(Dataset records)
————
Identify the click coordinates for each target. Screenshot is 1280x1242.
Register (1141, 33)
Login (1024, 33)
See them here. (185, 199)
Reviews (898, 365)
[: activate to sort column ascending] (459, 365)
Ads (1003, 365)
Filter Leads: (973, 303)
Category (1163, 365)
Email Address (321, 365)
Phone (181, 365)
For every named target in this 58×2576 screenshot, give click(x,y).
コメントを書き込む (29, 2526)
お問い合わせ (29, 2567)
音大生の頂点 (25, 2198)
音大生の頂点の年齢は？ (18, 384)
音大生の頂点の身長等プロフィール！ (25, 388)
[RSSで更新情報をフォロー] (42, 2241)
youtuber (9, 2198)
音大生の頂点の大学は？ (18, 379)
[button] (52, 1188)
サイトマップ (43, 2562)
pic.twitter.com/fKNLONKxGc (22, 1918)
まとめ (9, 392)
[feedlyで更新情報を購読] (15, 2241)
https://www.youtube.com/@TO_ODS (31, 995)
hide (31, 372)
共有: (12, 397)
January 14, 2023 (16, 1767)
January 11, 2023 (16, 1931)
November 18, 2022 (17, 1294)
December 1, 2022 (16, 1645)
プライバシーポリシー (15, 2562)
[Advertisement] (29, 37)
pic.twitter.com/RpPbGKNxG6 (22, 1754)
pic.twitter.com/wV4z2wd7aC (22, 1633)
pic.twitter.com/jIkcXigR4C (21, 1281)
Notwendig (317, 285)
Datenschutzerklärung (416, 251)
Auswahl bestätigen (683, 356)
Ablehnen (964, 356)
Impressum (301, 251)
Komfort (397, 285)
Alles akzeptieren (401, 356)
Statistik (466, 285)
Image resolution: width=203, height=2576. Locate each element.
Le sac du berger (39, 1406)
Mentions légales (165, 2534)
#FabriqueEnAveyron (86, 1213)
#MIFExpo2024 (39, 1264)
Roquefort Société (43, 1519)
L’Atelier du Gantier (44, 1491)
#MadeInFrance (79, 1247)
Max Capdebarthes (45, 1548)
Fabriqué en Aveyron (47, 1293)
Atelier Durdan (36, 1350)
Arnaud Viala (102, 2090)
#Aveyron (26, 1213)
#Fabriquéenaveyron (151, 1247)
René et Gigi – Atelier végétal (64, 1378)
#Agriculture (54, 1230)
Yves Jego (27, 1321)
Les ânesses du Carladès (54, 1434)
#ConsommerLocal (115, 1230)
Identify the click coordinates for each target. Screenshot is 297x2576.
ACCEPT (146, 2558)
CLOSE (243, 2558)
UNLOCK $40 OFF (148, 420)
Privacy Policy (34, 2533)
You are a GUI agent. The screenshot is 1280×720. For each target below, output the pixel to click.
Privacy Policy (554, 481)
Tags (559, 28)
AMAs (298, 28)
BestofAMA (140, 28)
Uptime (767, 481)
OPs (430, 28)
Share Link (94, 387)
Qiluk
————
▶ **EXERCISE REQUIREMENTS**: Determine how many lines in the entries above contain the word "target", and respond with the number alone.

▶ **WRITTEN RESPONSE**: 4